Reflect, diretto da Hillary Bradfield, è il recente corto della Disney che vede come protagonista Bianca, ballerina appassionata alle prese con la propria immagine riflessa in uno specchio e con quanto emerge dal riflettersi in essa.

Non si tratta solo di un tentativo di rompere gli stereotipi legati al corpo e alla sua bellezza ma anche del desiderio di restituire un peso alla vera e autentica immagine di sé al di là del corpo, con il corpo. Ed è  proprio il difficile viaggio che attraversa lo stereotipo che lo rende visibile e conosciuto.

Anche se estremamente lontano, non solo nel tempo ma per tipologia di film, un pensiero vola ad Atreyu, il coprotagonista della Storia Infinita, e al suo viaggio alla ricerca di sé.

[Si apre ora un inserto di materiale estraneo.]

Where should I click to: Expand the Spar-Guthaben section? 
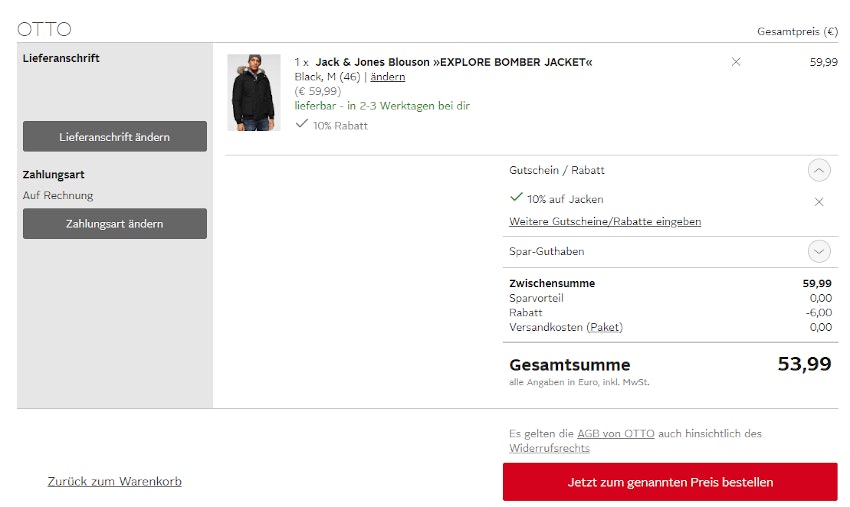819,252
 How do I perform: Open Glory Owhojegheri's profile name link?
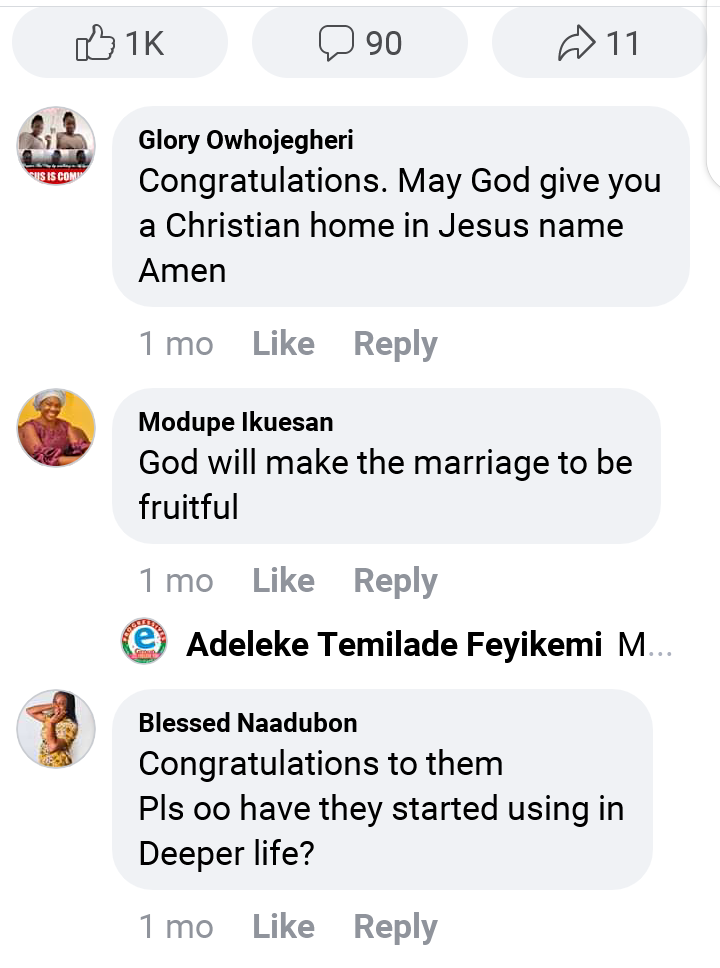(245, 140)
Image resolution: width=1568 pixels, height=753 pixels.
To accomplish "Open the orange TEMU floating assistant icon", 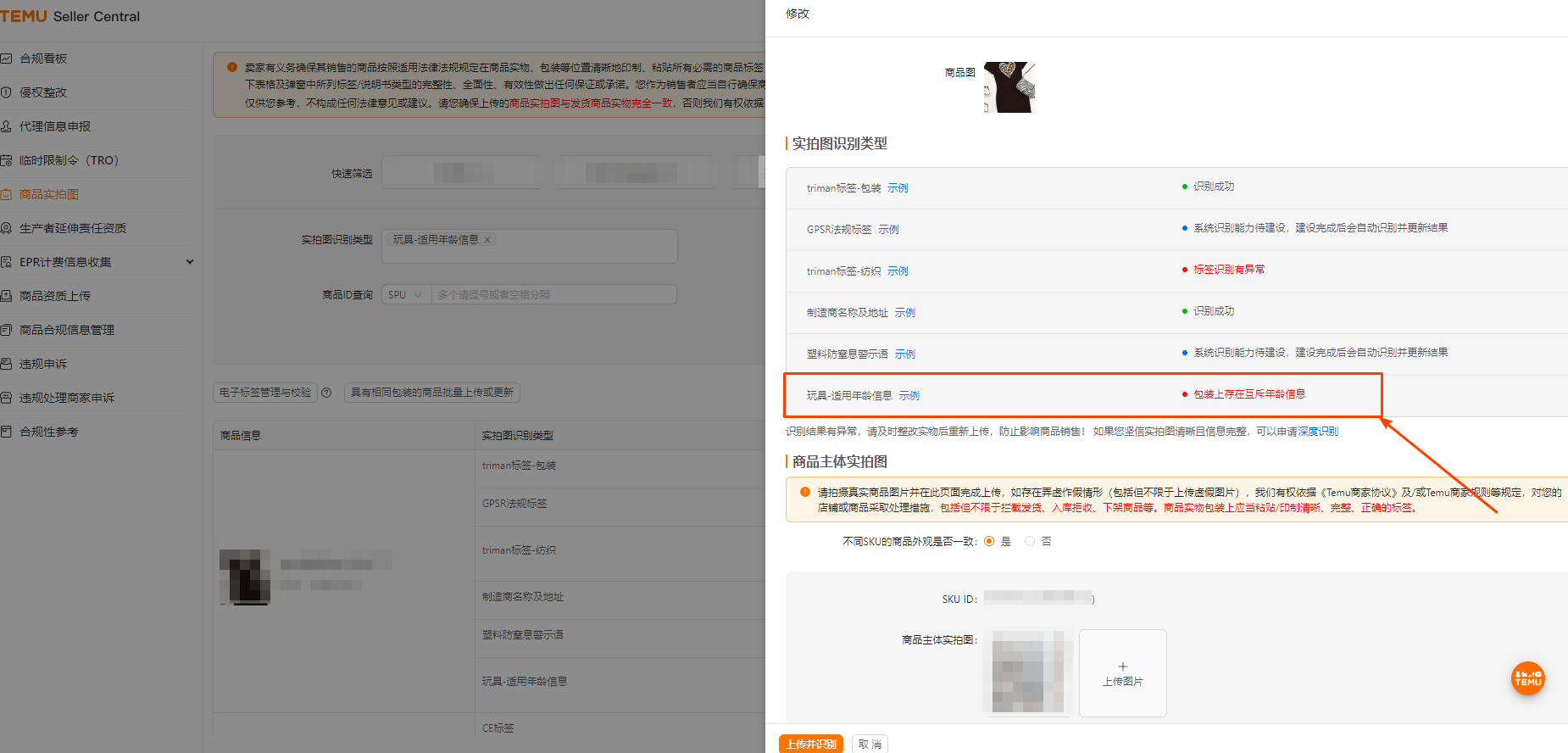I will 1527,678.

In particolare torna alla mente la prova della Porta dello Specchio Magico, la più difficile perché costringe non solo a stare di fronte a se stessi, a guardare il riflesso dell’immagine reale del proprio mondo interno ma soprattutto perché questa immagine va attraversata; ciò terrorizza perché “chi va verso sé stesso rischia l’incontro con se stesso”

La straordinaria semplicità di Reflect cela l’altrettanto straordinaria complessità dei vari meccanismi psichici che si attivano quando ci imbattiamo nell’immagine che del nostro corpo il mondo ci restituisce. 

In pochissimi minuti lo spettatore, insieme a Bianca, viene catapultato in un viaggio dentro all’immagine della piccola protagonista riflessa da uno specchio. Ma è proprio questo riflesso che le permette di fare i conti con la paura e lo smarrimento che procura l’essere dentro di sé, riflessa  e quasi imprigionata ella stessa in uno stereotipo interiorizzato.

Ma così lo può vedere, e può cambiare prospettiva: non più solo dal fuori al dentro di sé (dall’immagine nello specchio (società, stereotipo) con tutte le conseguenti possibili ferite che questo può provocare) ma anche da dentro al fuori da sè.

Bianca passa attraverso la frammentazione, quasi ossessiva e angosciante, dell’immagine di sé che lo stereotipo le restituisce e la supera con un gesto semplice e delicato come è quello del chiudere gli occhi e raccogliersi nel proprio corpo, affidandosi ad esso, a quello che già sa e soprattutto sente.

Continua a ballare per liberarsi dall’immagine condizionante e ritrovarsi di nuovo in un’immagine, al di qua dello specchio, questa volta integra e riconosciuta. Ora si vede riflessa così com’è, senza il peso, la forma e la dimensione  dei pregiudizi. 

Distogliere lo sguardo dal “fuori” e volgerlo su di sè, passare da un’immagine riflessa ad una riflessiva, vedersi da una prospettiva interna, le permette di affrontare le ferite che gli stereotipi causano e di usarle come feritoie per riscoprire una dimensione corporea non più vissuta nella sola forma ma soprattutto nel suo sentire emotivo.

Molte volte inciampiamo in modelli di pensiero fissi e imposti da luoghi comuni di cui non ci accorgiamo ma che vanno a stratificarsi nella profondità dell’animo creando un effetto onda che colpisce varie parti di sè. Strato dopo strato, onda dopo onda, in un certo preciso istante qualcosa si rompe, si frammenta, e spinge oltre alla propria immagine reale confondendola con quella ideale e stereotipata che, invece, appare angosciante e talvolta mostruosa, da combattere.

Possiamo venirne distrutti o possiamo interiorizzarla in modo diverso, facendone trampolino di lancio per far volare, o danzare, le proprie risorse interne.

Possiamo così sentire lo stereotipo, nominarlo e romperlo per andare verso il nostro Sè autentico e la sua immagine reale, fatta sì di luci e di ombre ma sicuramente libera di essere quella che è con il proprio posto, la propria forma e dimensione.